23 July 2016, Day 10
Blog post by Ben Brown, University of Missouri, USA, and Mikaёl Akimowicz, University of Toulouse, France
If there is one thing we have learned at ICRPS it is that no two days are the same and that each is a different topic. During our morning sessions we started with a panel discussion about the challenges facing rural Alaskan education. Local knowledge is crucial for remote communities, which face an extremely specific environment. Nevertheless their inclusion in the United States educational system requires curriculum to respect a certain standard; for which the conciliation of both is clearly a political challenge. Another interesting challenge for rural communities is the ability for citizens in low population density communities who wish to study advanced subjects. In recent years there has been a shift to online and digital instruction to meet the needs of these citizens. Several of our members brought up reasonable concerns with extended time in front computer screens and lack of interactive instruction.

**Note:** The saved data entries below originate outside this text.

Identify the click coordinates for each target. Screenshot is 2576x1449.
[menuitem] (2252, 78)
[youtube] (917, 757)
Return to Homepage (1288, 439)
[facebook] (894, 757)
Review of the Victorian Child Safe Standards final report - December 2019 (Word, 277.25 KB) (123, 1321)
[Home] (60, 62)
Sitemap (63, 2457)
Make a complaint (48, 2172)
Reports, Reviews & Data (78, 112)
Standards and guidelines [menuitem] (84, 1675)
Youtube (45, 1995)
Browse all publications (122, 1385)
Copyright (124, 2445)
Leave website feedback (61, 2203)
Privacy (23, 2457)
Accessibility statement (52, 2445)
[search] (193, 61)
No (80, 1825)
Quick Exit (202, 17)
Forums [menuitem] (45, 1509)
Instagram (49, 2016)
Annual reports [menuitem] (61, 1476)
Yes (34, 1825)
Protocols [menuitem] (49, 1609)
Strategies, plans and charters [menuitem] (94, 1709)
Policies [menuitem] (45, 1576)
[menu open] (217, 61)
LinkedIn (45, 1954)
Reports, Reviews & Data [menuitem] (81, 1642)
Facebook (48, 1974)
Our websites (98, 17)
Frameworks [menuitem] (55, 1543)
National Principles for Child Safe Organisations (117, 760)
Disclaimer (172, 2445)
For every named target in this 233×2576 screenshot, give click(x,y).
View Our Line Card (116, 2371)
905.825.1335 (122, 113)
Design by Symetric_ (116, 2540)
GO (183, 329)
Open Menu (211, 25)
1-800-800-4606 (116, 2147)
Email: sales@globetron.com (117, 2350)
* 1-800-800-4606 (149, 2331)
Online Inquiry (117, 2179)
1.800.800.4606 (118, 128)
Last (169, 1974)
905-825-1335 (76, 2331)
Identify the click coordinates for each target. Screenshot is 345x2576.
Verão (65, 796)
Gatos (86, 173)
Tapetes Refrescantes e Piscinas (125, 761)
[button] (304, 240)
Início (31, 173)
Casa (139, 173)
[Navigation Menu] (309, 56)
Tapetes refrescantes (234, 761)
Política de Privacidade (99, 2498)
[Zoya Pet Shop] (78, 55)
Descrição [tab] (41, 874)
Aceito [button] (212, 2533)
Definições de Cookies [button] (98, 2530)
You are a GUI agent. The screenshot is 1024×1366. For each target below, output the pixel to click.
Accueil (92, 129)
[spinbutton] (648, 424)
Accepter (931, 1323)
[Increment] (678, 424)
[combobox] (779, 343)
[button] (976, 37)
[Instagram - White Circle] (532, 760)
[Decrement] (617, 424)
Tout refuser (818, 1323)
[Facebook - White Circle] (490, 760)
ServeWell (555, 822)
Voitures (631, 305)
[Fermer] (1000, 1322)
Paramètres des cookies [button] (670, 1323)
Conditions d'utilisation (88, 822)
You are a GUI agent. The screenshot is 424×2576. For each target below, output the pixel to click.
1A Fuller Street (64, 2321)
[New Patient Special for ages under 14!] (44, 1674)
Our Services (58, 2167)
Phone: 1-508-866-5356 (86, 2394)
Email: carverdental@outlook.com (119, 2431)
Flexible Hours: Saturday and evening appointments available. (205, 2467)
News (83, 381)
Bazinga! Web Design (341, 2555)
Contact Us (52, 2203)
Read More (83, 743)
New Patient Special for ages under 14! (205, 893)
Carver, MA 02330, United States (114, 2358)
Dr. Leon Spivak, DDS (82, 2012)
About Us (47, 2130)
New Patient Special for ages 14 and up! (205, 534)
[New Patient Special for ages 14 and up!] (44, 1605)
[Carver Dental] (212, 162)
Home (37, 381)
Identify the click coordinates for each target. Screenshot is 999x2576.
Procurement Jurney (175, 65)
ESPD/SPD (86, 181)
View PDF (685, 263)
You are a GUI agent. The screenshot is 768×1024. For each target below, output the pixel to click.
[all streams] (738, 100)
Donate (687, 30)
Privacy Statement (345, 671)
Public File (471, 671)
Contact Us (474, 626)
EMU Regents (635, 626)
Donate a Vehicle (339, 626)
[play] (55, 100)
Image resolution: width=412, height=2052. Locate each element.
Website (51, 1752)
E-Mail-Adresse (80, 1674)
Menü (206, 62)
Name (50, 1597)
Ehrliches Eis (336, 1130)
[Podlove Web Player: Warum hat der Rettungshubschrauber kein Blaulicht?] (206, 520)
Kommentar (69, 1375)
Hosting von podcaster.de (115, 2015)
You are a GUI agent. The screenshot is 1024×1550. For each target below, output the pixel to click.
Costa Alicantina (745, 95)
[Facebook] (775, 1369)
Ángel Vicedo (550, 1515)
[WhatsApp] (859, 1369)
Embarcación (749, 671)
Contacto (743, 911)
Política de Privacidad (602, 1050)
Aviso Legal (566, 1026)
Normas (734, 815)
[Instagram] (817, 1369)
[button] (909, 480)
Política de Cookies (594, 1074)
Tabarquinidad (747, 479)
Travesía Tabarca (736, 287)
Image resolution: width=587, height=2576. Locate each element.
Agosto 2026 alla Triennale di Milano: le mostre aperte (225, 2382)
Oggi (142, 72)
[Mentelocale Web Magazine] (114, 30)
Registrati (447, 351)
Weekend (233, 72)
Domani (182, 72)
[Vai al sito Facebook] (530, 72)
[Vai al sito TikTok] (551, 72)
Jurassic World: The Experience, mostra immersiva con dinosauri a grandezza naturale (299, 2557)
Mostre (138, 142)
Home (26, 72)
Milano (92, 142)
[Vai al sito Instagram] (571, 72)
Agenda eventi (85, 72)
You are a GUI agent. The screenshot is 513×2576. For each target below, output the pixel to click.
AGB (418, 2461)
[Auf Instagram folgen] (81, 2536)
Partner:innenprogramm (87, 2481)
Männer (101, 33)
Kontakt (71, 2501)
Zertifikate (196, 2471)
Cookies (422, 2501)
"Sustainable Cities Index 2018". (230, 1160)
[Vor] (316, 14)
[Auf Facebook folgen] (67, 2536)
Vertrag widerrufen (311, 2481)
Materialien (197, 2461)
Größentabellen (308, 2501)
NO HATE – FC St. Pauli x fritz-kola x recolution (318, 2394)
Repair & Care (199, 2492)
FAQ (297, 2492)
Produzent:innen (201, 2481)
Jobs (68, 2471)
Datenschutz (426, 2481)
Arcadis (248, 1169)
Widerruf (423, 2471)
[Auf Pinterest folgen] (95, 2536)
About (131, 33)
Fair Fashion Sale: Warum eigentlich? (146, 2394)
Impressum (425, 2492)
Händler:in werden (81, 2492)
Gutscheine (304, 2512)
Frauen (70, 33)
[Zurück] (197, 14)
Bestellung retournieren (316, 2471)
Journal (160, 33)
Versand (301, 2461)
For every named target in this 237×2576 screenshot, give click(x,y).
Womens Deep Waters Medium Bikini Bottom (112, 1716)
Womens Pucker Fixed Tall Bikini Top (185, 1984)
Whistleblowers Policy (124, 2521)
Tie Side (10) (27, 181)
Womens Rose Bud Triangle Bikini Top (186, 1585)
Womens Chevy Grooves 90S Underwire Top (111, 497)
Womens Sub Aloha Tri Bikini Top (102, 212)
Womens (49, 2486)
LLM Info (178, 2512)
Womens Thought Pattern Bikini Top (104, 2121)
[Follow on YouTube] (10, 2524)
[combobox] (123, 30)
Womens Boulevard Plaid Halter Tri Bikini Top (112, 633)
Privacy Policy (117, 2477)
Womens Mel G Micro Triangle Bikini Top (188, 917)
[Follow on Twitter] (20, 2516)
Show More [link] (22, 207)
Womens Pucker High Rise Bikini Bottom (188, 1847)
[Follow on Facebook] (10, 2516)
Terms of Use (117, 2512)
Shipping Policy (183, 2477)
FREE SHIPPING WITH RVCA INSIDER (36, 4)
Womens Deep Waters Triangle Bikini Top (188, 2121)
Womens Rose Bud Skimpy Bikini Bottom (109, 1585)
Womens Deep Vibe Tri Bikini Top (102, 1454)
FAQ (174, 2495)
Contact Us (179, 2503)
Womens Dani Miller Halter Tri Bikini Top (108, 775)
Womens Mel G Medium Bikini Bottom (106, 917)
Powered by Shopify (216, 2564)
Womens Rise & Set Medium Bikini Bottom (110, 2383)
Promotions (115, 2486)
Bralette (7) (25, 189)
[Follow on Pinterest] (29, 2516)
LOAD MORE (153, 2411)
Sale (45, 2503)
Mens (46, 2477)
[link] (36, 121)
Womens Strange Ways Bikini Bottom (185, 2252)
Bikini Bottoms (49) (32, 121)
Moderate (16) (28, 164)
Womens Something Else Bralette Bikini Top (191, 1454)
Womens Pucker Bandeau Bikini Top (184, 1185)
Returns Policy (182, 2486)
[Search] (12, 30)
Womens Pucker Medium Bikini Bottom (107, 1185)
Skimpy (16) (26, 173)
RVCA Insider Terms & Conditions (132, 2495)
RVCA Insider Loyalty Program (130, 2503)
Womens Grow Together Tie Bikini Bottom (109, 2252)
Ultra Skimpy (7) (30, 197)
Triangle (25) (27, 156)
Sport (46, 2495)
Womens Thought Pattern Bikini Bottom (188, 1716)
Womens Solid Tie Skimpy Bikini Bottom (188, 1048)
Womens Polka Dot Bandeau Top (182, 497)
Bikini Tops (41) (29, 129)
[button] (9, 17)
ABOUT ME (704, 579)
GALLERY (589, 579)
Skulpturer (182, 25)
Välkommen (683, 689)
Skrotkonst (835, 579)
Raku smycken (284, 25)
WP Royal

The conversation about physical activity transitioned into our second morning topic of human migration. In today’s unstable world, we have all witnessed population movements happening for economic, security, educational, or even convenience reasons. A very important take away of this session is that we are all migrants in a certain perspective and understanding why people move is important for current and future research. During the afternoon, participants worked on their individual projects with fellow colleagues and faculty followed by individual working time.
The real treat of the evening was being able to attend the 2016 World Eskimo Indian Olympic games (WEIO). Finals were held in several Native events and medal presentations were presented to winners. Not only was it cool to witness an important historical part about the Alaska Native heritage, but several of our colleagues got to volunteer in different events. Two ICRPS champions, Bobby, the Georgian Peach, and Yassine, the awesome opossum, joined the ear lift contest to fight for our colors! There were also several crafts and Native goods on display and for sale.